Task requirements:
Find each line in the entries below that contains the string "Open" and copy it. Treat the match as case-sensitive.

(Some entries)
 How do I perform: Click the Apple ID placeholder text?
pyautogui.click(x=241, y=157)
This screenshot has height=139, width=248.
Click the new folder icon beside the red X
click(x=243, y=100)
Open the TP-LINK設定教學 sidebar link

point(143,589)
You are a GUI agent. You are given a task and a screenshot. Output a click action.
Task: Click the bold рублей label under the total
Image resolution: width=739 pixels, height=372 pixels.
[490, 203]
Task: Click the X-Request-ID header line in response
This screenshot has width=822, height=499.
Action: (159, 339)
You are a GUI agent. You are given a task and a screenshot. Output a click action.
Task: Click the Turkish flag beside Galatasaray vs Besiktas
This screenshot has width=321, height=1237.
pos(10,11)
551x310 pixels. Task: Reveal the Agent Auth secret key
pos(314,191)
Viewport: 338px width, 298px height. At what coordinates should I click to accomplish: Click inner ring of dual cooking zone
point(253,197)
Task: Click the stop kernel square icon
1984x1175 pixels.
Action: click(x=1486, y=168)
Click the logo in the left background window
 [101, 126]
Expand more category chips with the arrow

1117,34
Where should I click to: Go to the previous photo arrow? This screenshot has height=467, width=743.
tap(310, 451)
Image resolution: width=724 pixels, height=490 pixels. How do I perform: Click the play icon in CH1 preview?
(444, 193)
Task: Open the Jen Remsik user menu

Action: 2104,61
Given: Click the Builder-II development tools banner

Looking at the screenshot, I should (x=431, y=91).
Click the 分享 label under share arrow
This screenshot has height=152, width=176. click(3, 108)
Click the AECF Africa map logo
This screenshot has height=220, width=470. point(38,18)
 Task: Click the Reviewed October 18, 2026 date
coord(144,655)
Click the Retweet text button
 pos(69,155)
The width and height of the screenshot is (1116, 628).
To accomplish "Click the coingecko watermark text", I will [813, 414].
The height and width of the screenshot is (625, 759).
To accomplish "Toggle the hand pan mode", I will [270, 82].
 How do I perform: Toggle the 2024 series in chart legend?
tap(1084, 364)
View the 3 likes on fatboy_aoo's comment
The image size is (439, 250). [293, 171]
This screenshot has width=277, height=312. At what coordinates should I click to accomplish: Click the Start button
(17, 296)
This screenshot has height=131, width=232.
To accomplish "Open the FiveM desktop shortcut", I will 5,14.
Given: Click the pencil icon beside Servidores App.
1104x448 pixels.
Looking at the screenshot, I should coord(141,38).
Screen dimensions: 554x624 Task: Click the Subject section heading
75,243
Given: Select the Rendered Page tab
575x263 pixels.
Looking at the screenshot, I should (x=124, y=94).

Answer to the problem:
Open the TP-LINK設定教學 sidebar link
Task: Open the Jen Remsik user menu
To accomplish "Open the FiveM desktop shortcut", I will 5,14.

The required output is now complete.